J’aime mon couple de tout mon cœur et pourtant tu sais, ça me fait chier d’utiliser mon couple en mode pare-feu à séduction. J’ai l’impression de faire trois pas en arrière quand je fais ça. Quand je papillonne des yeux en mode « hihihi machin va être jaloux ». Déjà parce qu’on fait tout ce qu’on peut pour repousser les limites de la jalousie.

« j’aime ta maladresse et cette culpabilité palpable »

Ensuite parce qu’on veut sortir de l’hétéronormativité à tout prix. J’ai 0 modèle de couple pas hétéro. 0 modèle de couple bi. 0 modèle de couple pas forcément cis. Je me sens paumée dans tout ça. Et je me dis que ça serait tellement plus simple de jouer le schéma tout connu de « moi fille fragile et mec jaloux et séduction dans le mensonge par omission. »

Mais flemme

J’aime que tu bouges devant moi, que tu te déhanches devant moi.

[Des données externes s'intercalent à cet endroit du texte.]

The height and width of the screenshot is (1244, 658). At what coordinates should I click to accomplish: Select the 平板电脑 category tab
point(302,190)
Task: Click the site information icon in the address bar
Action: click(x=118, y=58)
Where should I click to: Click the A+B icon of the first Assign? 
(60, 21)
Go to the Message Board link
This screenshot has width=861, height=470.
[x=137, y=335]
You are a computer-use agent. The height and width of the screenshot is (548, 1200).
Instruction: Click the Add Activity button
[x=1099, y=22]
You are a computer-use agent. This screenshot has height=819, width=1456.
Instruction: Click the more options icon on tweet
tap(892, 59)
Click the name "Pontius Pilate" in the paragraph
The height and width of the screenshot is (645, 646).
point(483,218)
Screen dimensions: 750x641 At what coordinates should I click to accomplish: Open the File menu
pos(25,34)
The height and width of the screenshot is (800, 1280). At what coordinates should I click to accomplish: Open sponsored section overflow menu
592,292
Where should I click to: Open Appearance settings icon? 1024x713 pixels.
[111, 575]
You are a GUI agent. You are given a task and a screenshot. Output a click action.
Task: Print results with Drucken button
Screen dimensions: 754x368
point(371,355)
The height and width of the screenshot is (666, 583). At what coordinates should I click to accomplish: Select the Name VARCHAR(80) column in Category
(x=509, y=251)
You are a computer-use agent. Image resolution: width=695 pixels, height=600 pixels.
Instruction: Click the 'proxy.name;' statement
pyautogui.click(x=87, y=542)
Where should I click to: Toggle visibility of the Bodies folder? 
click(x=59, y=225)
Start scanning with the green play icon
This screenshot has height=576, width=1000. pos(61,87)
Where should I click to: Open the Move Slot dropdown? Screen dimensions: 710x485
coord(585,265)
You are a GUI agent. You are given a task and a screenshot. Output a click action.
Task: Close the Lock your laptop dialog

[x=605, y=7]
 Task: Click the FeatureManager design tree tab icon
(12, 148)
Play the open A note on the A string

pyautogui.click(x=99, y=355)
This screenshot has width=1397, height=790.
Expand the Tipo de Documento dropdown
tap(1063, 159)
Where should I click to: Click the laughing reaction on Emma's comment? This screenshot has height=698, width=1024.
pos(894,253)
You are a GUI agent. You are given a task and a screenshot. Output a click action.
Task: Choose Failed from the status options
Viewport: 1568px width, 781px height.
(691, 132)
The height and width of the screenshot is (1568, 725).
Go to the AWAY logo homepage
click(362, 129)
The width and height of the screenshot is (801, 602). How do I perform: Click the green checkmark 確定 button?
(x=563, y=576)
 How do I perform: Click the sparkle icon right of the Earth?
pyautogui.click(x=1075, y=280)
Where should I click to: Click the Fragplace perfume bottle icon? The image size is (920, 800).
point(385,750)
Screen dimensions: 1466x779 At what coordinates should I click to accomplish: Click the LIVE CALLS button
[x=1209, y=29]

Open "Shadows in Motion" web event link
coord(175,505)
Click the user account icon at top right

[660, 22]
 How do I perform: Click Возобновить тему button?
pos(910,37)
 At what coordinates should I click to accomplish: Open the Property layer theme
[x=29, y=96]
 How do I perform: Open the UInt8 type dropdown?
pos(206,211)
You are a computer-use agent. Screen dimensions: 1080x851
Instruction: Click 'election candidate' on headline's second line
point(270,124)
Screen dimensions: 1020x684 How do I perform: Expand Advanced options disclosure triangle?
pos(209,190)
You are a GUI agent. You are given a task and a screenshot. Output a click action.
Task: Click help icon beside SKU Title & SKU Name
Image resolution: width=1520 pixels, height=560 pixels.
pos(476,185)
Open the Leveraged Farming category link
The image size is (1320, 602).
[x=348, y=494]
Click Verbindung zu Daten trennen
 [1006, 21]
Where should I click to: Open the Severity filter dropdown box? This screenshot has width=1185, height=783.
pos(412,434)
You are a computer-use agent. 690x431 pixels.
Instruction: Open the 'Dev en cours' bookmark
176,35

Moi doux raton, j’ai envie de jouer avec les codes de la séduction et d’accepter de ne pas séduire. De mettre bien en avant mes limites et de ne pas me laisser séduire non plus. Moi, j’ai envie d’offrir des fleurs aux filles. Et de taper dans le dos de mes potes mecs cis. J’ai envie de confidences, de vernis à ongles, de soirées pyjama, de dodos ensemble. J’ai envie d’une candeur un peu enfantine.

Je veux du désir apprivoisé.

De l’intimité chaste. Je veux qu’on prenne des douches ensemble. Qu’on se dessine sur le corps. Qu’on pleure. Qu’on se respire le cou. Qu’on danse, danse, danse et qu’on se déhanche. Je veux qu’on se batte, qu’on se fasse rouler sur le sol. Je veux qu’on s’appelle tard le soir et qu’on se raconte nos soirées en rigolant. Je veux qu’on se mette du mascara et qu’on se prête nos écharpes. Je veux qu’on s’offre des cadeaux. Je veux des copines qui soient des copains. Je veux qu’on s’endorme en tas en fin de soirée. Je veux qu’on laisse la sexualité de côté. Je veux qu’on connaisse nos corps nus. Et nos cœurs incandescents.

C’est ça que je veux t’offrir dans mon amitié.

Que tu bouges devant moi, que tu te déhanches devant moi.